(Text and item location rows)
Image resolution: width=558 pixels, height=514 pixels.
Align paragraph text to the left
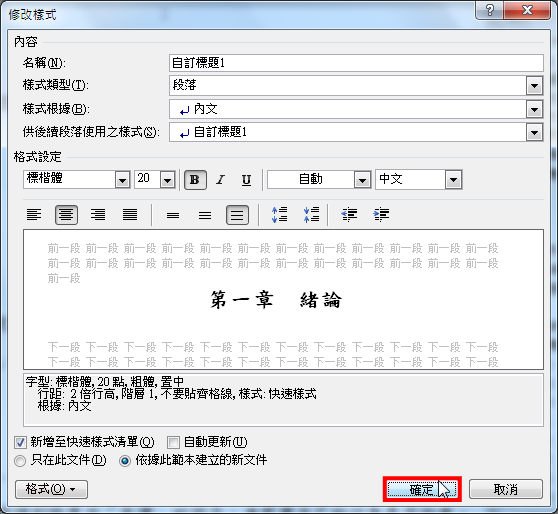34,215
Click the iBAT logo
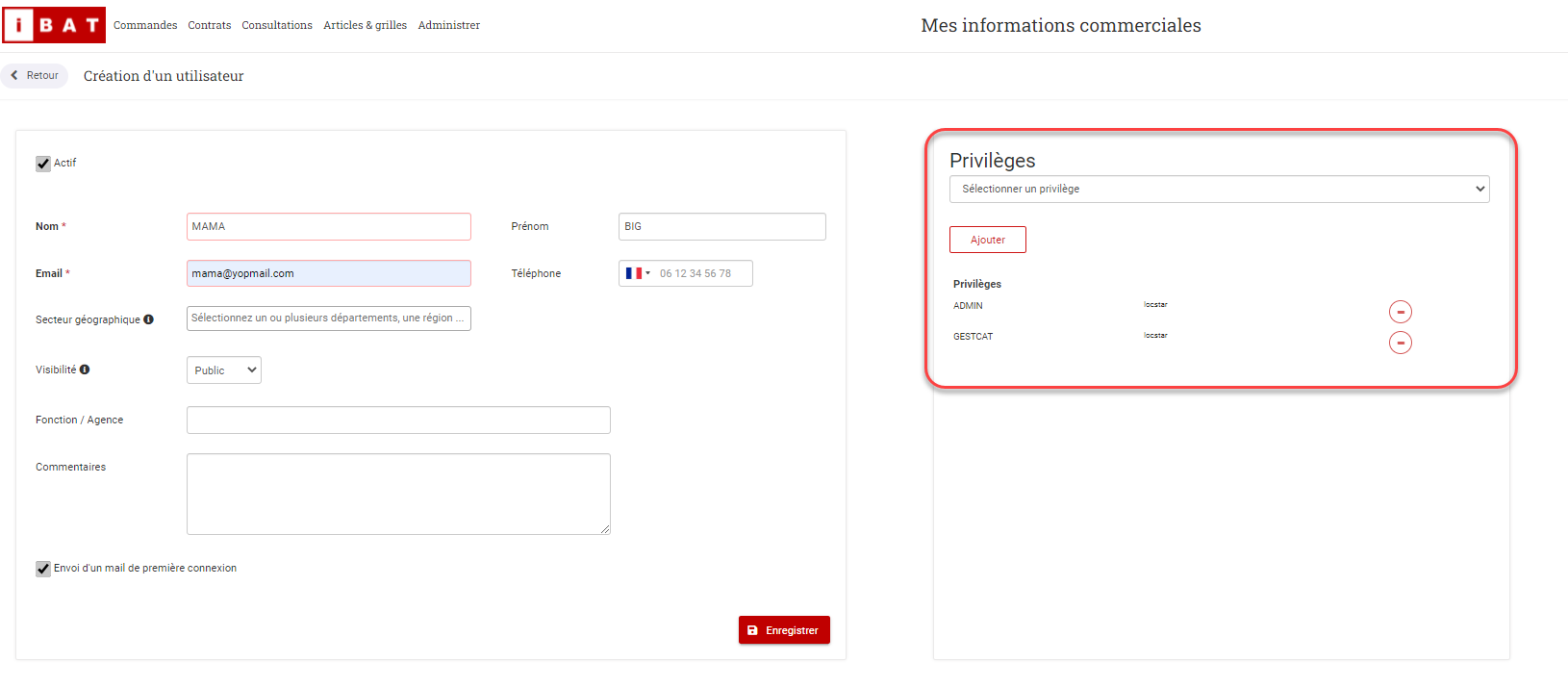This screenshot has width=1568, height=688. (x=54, y=25)

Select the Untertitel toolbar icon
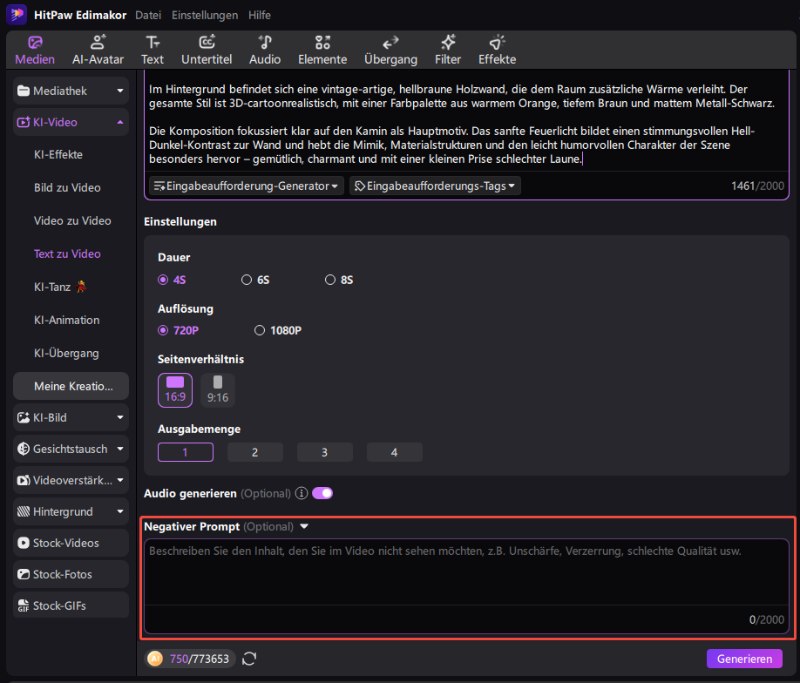tap(207, 49)
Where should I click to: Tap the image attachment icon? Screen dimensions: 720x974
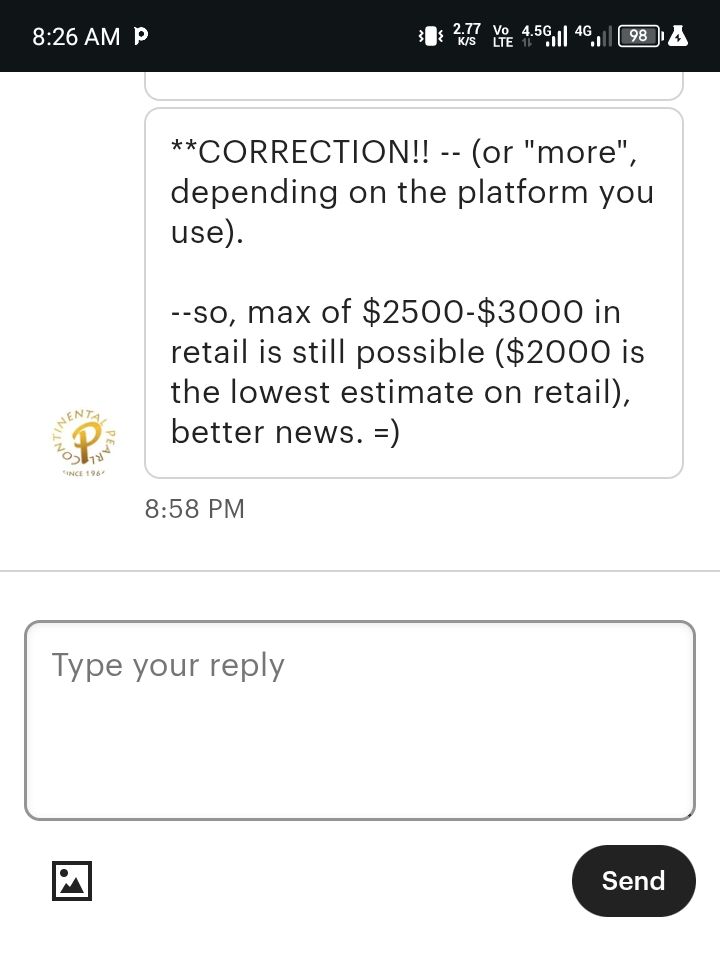72,881
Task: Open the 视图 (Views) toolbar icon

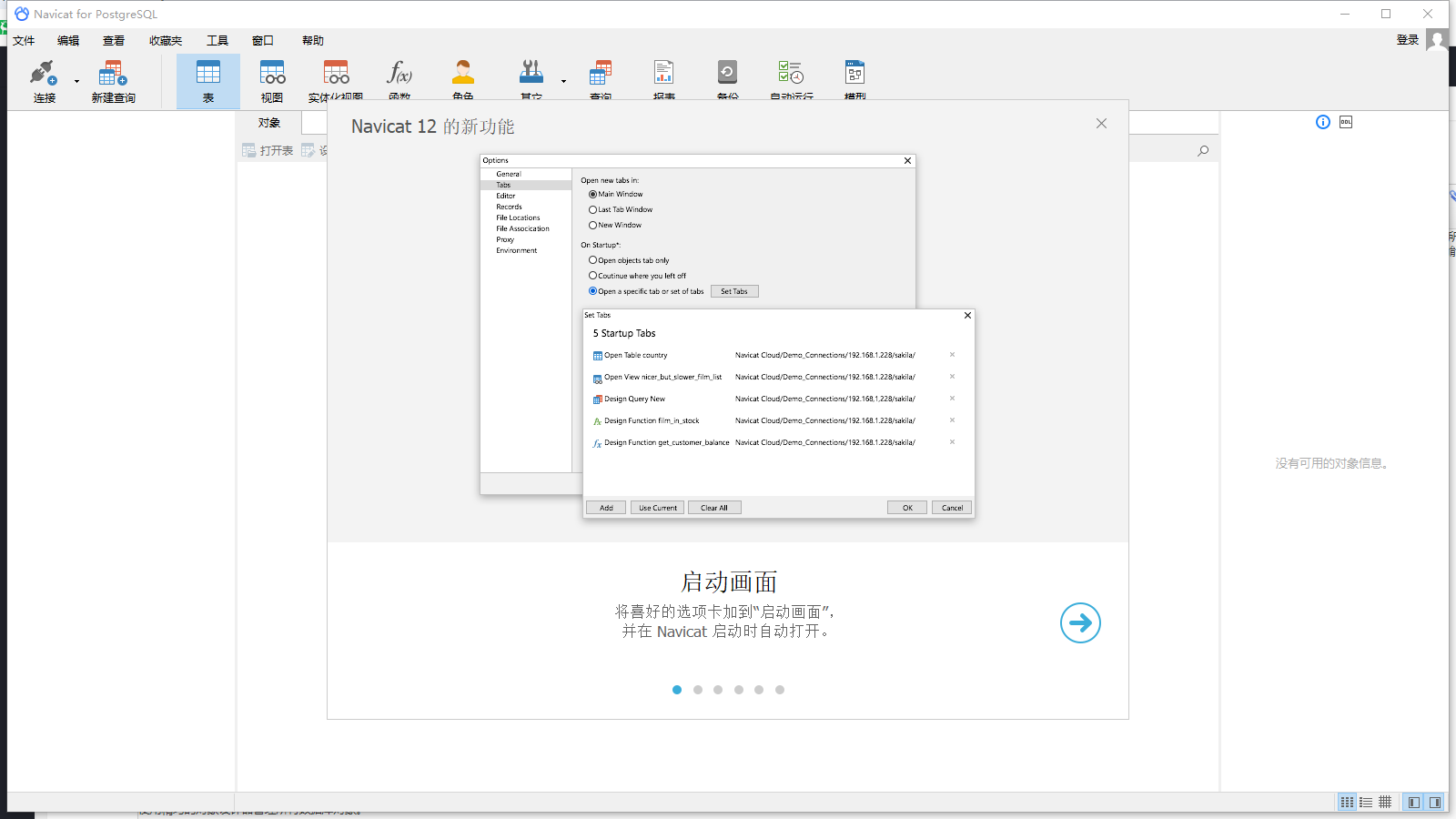Action: coord(271,80)
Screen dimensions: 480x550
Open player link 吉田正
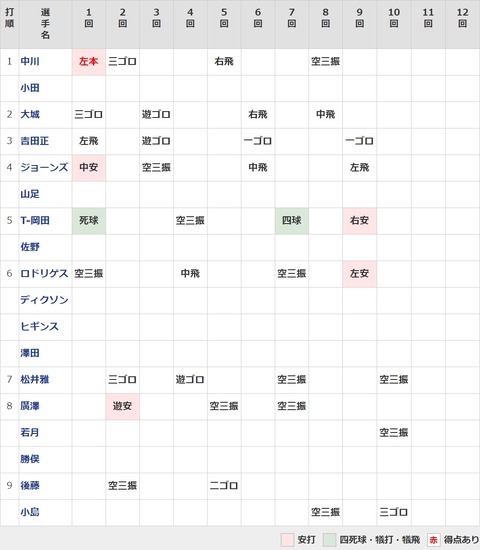pyautogui.click(x=34, y=141)
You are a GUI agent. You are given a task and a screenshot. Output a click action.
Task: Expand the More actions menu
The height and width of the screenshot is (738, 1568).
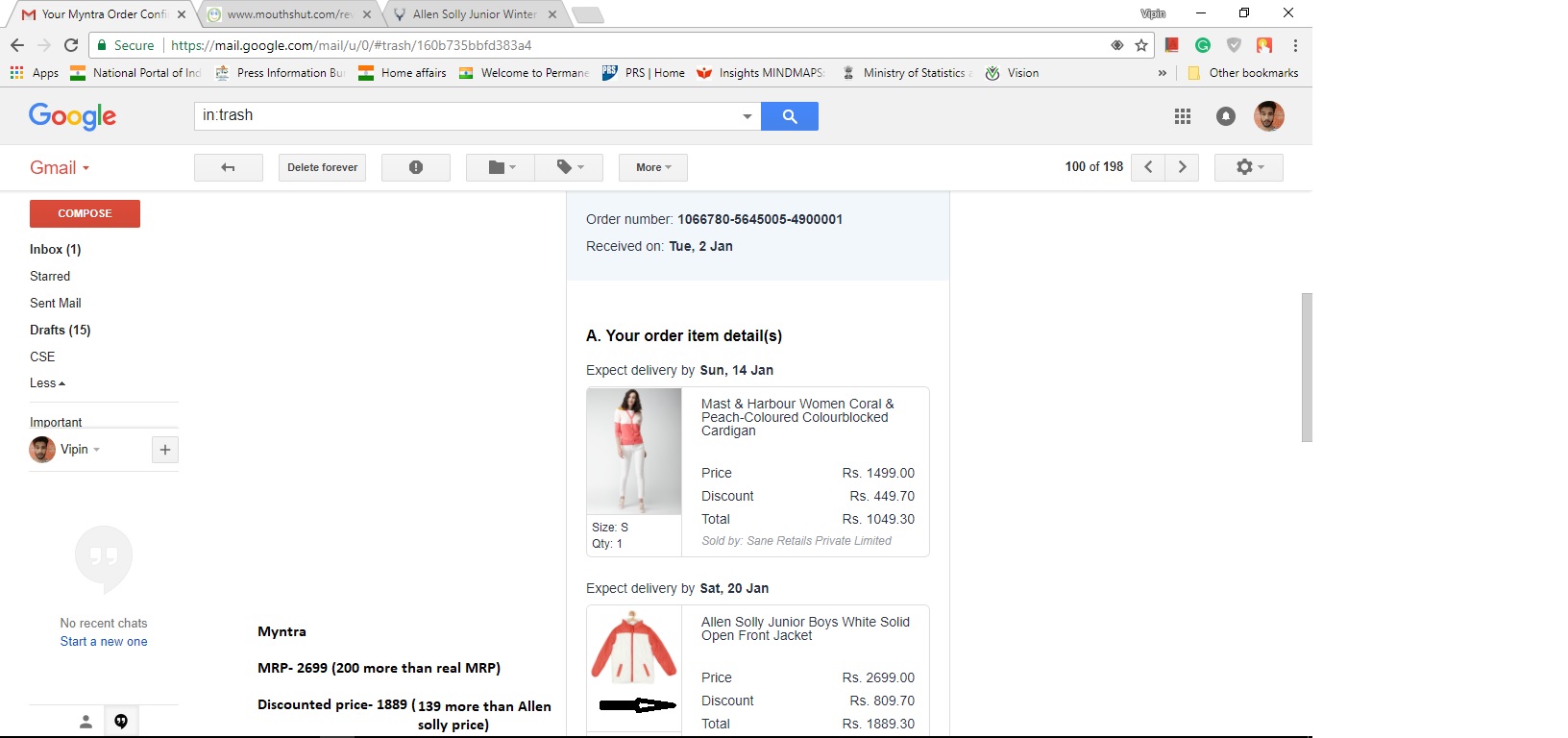[652, 167]
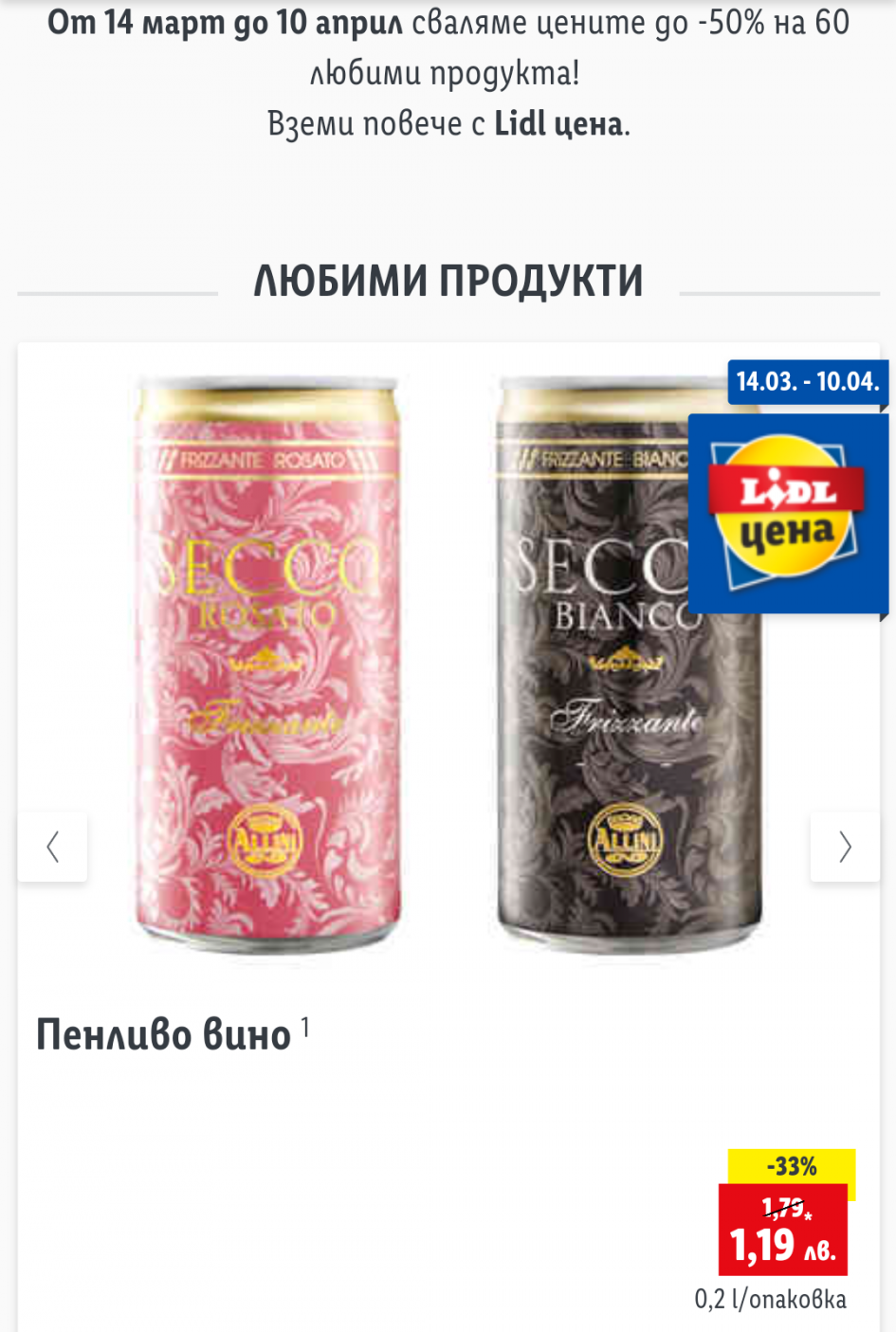Tap the От 14 март до 10 април text
Image resolution: width=896 pixels, height=1332 pixels.
pyautogui.click(x=226, y=22)
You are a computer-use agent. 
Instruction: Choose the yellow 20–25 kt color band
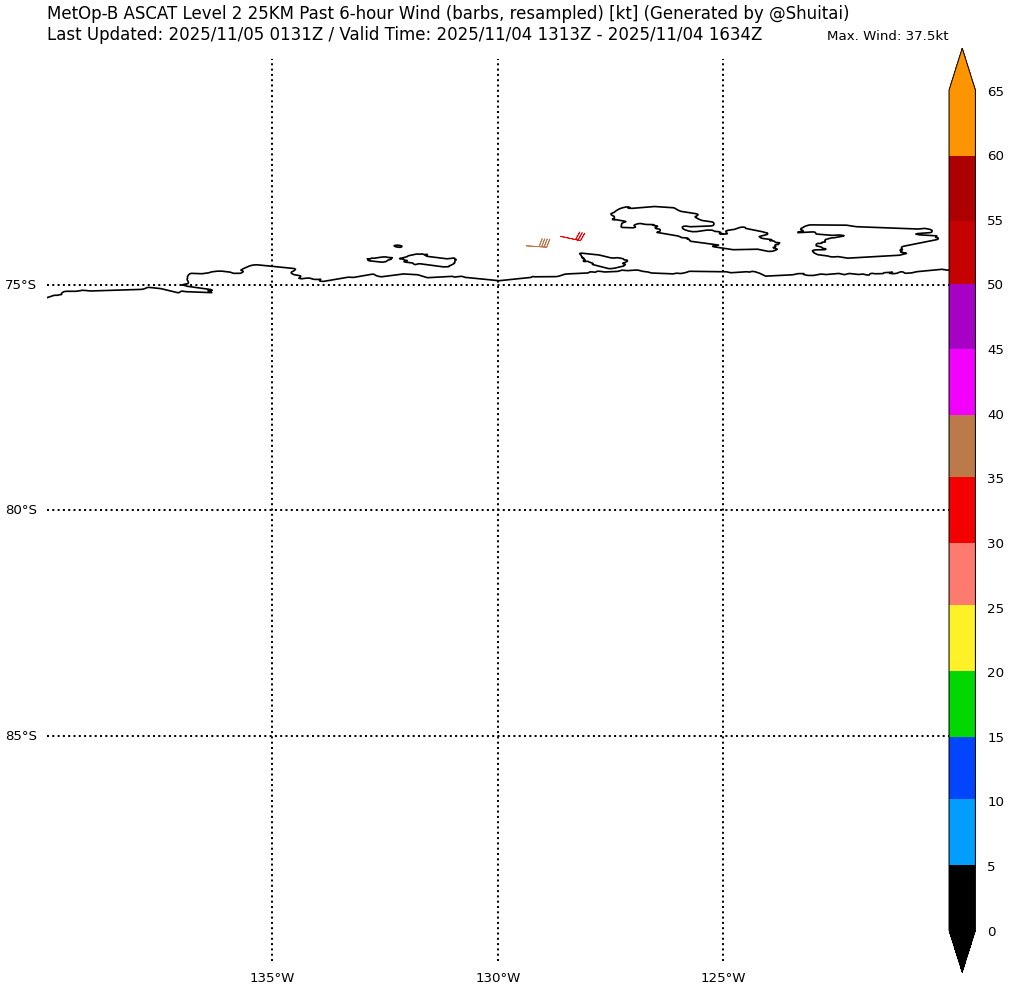click(x=962, y=638)
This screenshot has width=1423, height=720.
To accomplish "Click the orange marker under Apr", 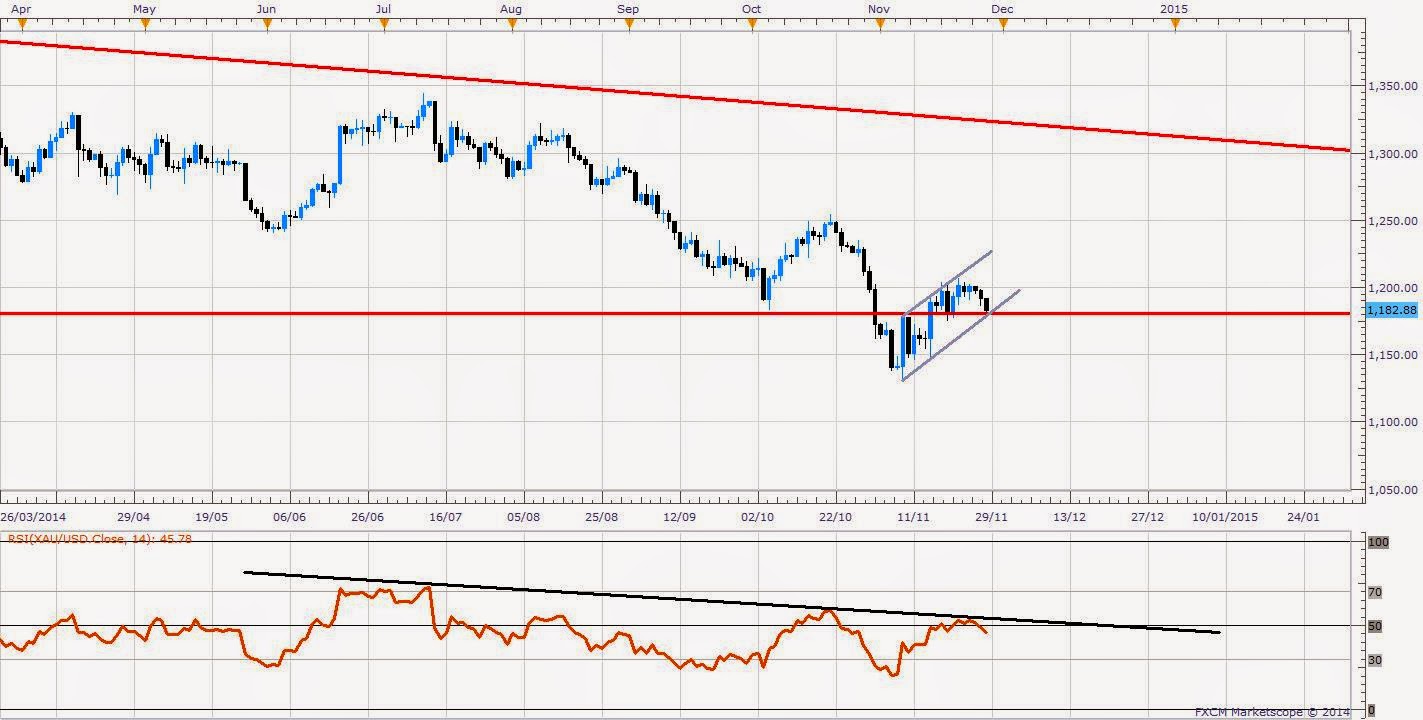I will tap(19, 26).
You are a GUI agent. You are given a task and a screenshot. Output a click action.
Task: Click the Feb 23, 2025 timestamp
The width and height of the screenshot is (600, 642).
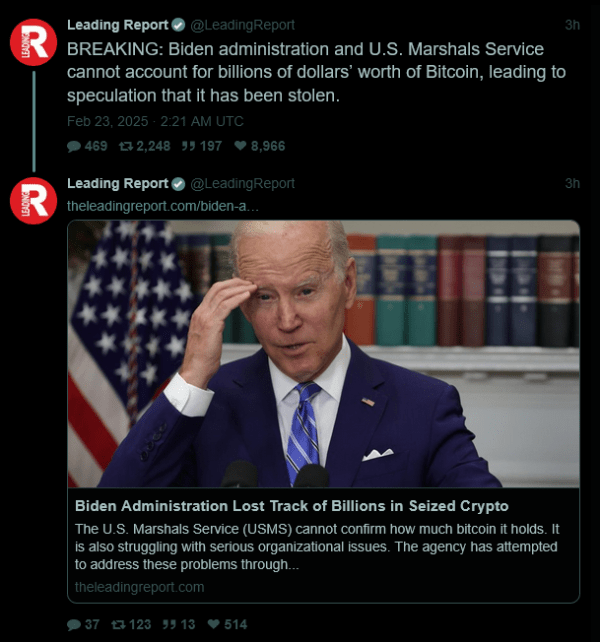click(155, 122)
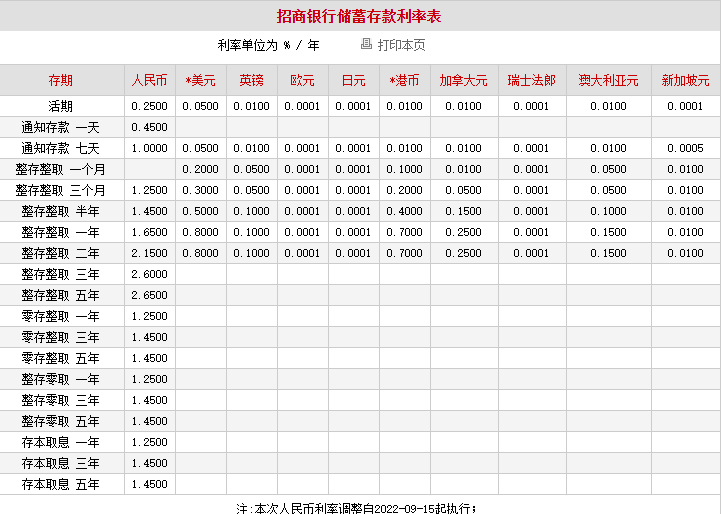The height and width of the screenshot is (514, 726).
Task: Click the 0.0005 Singapore dollar rate cell
Action: [x=685, y=148]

◆ Task statement: In the lines starting with the one that contains "Where should I" and going on through the one that contains "pyautogui.click(x=34, y=141)", replace "Screen dimensions" with "Screen size" and change nothing else. Leave the pictures out of your answer.

◆ Result:
Where should I click to: Tap the image attachment icon? Screen size: 720x974
72,881
Task: Open the 视图 (Views) toolbar icon

Action: coord(271,80)
Screen size: 480x550
Open player link 吉田正
pyautogui.click(x=34, y=141)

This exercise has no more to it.